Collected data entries
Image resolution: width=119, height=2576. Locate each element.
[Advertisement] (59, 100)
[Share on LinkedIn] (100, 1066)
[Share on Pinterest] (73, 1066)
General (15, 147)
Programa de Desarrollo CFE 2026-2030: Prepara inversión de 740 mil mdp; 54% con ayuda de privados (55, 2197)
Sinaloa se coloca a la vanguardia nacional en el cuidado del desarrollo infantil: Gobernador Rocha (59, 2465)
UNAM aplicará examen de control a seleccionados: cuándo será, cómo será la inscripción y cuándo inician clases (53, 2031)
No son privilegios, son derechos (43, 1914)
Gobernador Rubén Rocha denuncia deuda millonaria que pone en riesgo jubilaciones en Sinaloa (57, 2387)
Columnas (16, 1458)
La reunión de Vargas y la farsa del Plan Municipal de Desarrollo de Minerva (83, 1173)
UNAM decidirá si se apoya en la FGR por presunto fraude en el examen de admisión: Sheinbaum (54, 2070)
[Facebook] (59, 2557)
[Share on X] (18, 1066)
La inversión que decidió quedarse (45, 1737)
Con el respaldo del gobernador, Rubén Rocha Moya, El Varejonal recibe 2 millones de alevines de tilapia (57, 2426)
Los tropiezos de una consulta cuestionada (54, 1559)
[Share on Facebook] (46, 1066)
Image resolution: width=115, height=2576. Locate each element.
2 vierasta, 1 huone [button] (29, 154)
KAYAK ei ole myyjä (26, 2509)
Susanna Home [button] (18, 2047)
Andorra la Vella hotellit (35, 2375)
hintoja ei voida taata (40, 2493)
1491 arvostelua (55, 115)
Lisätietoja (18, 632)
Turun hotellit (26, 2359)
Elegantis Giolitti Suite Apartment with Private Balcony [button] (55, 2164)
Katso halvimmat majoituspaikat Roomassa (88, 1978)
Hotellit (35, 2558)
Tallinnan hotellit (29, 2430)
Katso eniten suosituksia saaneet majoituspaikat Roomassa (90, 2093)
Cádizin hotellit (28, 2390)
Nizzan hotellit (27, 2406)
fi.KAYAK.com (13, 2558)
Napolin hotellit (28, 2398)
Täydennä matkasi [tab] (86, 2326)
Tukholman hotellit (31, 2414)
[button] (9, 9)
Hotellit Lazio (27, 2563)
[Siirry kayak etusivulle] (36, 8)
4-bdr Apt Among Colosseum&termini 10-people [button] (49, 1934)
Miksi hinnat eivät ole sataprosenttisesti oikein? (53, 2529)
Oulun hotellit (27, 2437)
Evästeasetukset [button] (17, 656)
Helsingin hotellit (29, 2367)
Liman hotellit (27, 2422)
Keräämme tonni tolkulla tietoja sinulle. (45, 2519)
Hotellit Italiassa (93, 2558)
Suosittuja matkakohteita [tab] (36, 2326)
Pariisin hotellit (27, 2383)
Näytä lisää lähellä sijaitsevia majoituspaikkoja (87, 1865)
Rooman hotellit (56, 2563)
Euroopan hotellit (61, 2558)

--

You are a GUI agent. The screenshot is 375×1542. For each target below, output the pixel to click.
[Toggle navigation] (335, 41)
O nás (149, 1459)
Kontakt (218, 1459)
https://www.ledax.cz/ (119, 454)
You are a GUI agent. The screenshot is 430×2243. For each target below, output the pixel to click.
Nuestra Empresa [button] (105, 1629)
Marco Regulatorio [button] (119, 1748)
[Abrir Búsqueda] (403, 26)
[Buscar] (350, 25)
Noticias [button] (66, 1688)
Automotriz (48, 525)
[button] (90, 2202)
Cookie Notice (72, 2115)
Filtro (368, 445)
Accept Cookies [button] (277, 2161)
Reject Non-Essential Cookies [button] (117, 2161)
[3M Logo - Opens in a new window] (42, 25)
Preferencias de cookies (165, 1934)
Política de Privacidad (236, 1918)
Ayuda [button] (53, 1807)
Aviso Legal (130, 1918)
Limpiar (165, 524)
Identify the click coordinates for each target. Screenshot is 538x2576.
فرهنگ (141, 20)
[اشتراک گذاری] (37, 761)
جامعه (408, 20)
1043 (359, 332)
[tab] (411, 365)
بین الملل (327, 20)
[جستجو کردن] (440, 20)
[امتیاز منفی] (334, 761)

> THE TASK
Every line above that includes the string "Rocha" should be counted, and the answer should be that number only.

> TASK RESULT
3